# No. #11 percussion caps...



## 9Left (Jun 23, 2012)

Where the heck are they???? ive been to BPS, Field n stream, Gander Mt., Dicks sporting goods, Walmart and Meijer... and no one carries them! Don't these people know Muzzloader season is in a couple days?
i know a lot of hunters are 209 primer guys now but gee wiz, percussion cap guns arent THAT old!! any help?


----------



## fastwater (Apr 1, 2014)

What's your location?


----------



## garhtr (Jan 12, 2009)

I've picked up my last couple of packs up at Meijers --Fields Ertel location .
( Give them a call?)
I use #11's on my shotgun and need to pick some up soon. 
I'm surprised Bbs didn't have them, especially this time of the year.


----------



## Misdirection (Jul 16, 2012)

Gander Mountain up my way had them on the shelf two weeks ago. Of course that was at the beginning of our flintlock season and they had no flints


----------



## Misdirection (Jul 16, 2012)

I do have a container of them and if needed could send you some...shoot me a pm today if you need them...


----------



## fastwater (Apr 1, 2014)

Misdirection said:


> I do have a container of them and if needed could send you some...shoot me a pm today if you need them...


Same here! 

Depending on where he is, the smaller gun stores are more apt to have some this late in the game over the big box stores.


----------



## Misdirection (Jul 16, 2012)

His profile says he's in Dayton. I am just inside the PA line...


----------



## fastwater (Apr 1, 2014)

Misdirection said:


> His profile says he's in Dayton.
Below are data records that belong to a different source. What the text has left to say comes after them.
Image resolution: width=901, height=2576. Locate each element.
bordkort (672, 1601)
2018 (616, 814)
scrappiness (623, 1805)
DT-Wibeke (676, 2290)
I am just inside the PA line...


Thanks Misdirection,
I'm the other way east of Cols. Same as you, thought if I was close enough I'd take him a tin.


----------



## 9Left (Jun 23, 2012)

hey thanks fellas for the replies! and thanks misdirection and fastwater for the offers! i have caps, not a lot, but probly enough to get me through sighting in and hunting. but as any hunter knows(especially muzzloader guys),its always nice to know ya have spare caps in one of your pockets! ill be driving out to cabelas today to look


----------



## 9Left (Jun 23, 2012)

Cabelas to the rescue!! thanks again and GOOD LUCK this weekend boys...


----------



## fastwater (Apr 1, 2014)

Glad you found them. Good luck to you as well.


----------



## buckeyebowman (Feb 24, 2012)

I'm glad you found them as well, but threads like this always make me chuckle. You griped that it was a couple days before muzzle loader season, but who waited that long before going to buy caps? Wasn't that you?


----------



## 9Left (Jun 23, 2012)

No.... I've been looking for them for an entire week ... Cabelas finally got restocked jyst a couple days before the season


----------